Cameroun: Les familles des victimes du massacre de Ngarbuh devraient pouvoir assister au procès

communiqué de presse

La justice devrait être accomplie de manière visible au procès pour ce massacre

Le procès de trois membres des forces de sécurité accusés d'être impliqués dans le meurtre de 21 civils à Ngarbuh, dans la région du Nord-Ouest du Cameroun, doit reprendre demain.

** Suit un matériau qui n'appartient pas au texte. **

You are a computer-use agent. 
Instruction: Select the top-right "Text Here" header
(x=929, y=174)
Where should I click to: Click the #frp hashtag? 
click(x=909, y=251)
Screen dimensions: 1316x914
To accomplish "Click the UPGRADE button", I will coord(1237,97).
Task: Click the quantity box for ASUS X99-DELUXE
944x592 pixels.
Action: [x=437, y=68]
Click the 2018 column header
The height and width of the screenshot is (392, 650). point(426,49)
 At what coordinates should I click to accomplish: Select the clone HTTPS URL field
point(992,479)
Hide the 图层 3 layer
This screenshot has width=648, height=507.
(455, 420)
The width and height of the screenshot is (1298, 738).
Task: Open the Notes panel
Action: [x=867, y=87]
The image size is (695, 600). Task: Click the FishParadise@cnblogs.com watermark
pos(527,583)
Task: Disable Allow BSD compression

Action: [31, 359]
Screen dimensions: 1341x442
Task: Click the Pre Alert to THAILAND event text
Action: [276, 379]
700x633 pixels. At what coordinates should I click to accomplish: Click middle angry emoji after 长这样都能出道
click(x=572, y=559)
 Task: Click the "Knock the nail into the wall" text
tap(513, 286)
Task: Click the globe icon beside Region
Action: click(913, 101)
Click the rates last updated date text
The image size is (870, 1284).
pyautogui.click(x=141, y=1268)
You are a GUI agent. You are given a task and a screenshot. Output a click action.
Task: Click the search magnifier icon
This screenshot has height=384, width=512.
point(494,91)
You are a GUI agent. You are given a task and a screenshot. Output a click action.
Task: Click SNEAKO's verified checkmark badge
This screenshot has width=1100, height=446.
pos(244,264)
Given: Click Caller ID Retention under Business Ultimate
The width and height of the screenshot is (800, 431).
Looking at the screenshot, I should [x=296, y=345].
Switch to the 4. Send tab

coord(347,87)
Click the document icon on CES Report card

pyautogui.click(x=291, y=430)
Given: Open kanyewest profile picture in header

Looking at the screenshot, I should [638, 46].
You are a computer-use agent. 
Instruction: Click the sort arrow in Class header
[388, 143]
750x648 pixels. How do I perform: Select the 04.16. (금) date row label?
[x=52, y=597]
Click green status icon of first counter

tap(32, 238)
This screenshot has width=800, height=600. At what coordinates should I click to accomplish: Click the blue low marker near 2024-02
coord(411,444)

Le procès, qui a débuté le 17 décembre 2020 et a été ajourné à deux reprises, se déroule devant le tribunal militaire de la capitale, Yaoundé, à environ 380 kilomètres de Ngarbuh, compliquant la venue des familles des victimes. Les avocats s'inquiètent de la difficulté pour leurs clients d'assister aux audiences, tout comme du respect de leurs droits en tant que parties civiles dans l'affaire en vertu du droit camerounais. Ils préféreraient que le procès se tienne devant le tribunal militaire de Bamenda, situé plus près de Ngarbuh.

« Nos clients n'ont pas les moyens financiers de se rendre à Yaoundé », a déclaré à Human Rights Watch Richard Tamfu, l'un des avocats. « Le tribunal siégeant à Bamenda cadrerait bien avec le principe fondamental d'un accès véritable à la justice, compte tenu de sa proximité aux victimes. »

L'attaque du village de Ngarbuh le 14 février 2020 a été l'une des pires perpétrées par des soldats de l'armée camerounaise depuis le début de la crise dans les régions anglophones fin 2016. Vingt-et-un civils, dont 13 enfants et une femme enceinte, ont été tués et cinq maisons incendiées lors de cette attaque, commise par des soldats camerounais en représailles pour punir les habitants soupçonnés d'héberger des combattants séparatistes. Deux soldats et un gendarme ont été arrêtés par la suite et accusés de meurtre, incendie criminel, actes de destruction, violence à l'encontre d'une femme enceinte et violation de consigne. Dix-sept membres d'un groupe d'autodéfense et un ancien combattant séparatiste ont également été inculpés, mais ils se trouvent toujours en liberté.

Le 3 février, certaines familles des victimes de Ngarbuh ont reçu des denrées alimentaires et cinq millions de francs CFA (environ 9 000 dollars US) chacune en guise de compensation pour la destruction de leurs biens, attribuée par le gouverneur de la région du Nord-Ouest, au nom du président Paul Biya. Cette décision a été critiquée par des avocats représentant les familles, qui ont déclaré qu'il appartenait au tribunal de décider de la nature et du montant des réparations.

La participation des victimes de violations flagrantes des droits humains à la procédure pénale est un moyen essentiel de leur donner une voix dans ce contexte. Les autorités camerounaises, avec l'appui des partenaires internationaux si nécessaire, devraient veiller à ce que les familles des victimes puissent assister et participer au procès afin que leurs droits à la justice et à des réparations soient respectés.